Author: William Butler Yeats [
More Titles by Yeats]		                
			    
To The Secret Rose
Far off, most secret, and inviolate Rose,
     Enfold me in my hour of hours; where those
     Who sought thee at the Holy Sepulchre,
     Or in the wine-vat, dwell beyond the stir
     And tumult of defeated dreams; and deep
     Among pale eyelids heavy with the sleep
     Men have named beauty.

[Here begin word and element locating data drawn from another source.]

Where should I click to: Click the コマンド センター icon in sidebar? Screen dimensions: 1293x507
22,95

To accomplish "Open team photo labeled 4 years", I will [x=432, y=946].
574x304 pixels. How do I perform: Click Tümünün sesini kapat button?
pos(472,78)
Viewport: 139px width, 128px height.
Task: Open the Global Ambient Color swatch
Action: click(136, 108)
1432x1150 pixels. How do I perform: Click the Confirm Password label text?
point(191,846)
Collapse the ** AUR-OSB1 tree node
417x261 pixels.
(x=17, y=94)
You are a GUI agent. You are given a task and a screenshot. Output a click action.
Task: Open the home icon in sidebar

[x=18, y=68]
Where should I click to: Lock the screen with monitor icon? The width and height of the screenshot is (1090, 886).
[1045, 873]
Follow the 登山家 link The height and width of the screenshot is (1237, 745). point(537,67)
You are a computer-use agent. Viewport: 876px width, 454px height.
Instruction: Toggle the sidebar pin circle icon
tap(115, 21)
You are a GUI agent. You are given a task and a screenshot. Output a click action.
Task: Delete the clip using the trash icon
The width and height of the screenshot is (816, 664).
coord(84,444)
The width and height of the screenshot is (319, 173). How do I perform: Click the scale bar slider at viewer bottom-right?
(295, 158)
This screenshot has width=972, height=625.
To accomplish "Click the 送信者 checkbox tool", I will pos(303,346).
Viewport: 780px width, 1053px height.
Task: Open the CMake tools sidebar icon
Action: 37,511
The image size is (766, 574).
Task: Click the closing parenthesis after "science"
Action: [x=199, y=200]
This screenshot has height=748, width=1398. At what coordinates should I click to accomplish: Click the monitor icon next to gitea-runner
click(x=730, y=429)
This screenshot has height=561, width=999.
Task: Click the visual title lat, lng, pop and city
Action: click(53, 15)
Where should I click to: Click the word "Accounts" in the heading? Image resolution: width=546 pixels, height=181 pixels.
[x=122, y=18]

Your great leaves enfold
     The ancient beards, the helms of ruby and gold
     Of the crowned Magi; and the king whose eyes
     Saw the Pierced Hands and Rood of Elder rise
     In druid vapour and make the torches dim;
     Till vain frenzy awoke and he died; and him
     Who met Fand walking among flaming dew,
     By a grey shore where the wind never blew,
     And lost the world and Emir for a kiss;
     And him who drove the gods out of their liss
     And till a hundred morns had flowered red
     Feasted, and wept the barrows of his dead;
     And the proud dreaming king who flung the crown
     And sorrow away, and calling bard and clown
     Dwelt among wine-stained wanderers in deep woods;
     And him who sold tillage and house and goods,
     And sought through lands and islands numberless years
     Until he found with laughter and with tears
     A woman of so shining loveliness
     That men threshed corn at midnight by a tress,
     A little stolen tress. I too await
     The hour of thy great wind of love and hate.
     When shall the stars be blown about the sky,
     Like the sparks blown out of a smithy, and die?
     Surely thine hour has come, thy great wind blows,
     Far off, most secret, and inviolate Rose?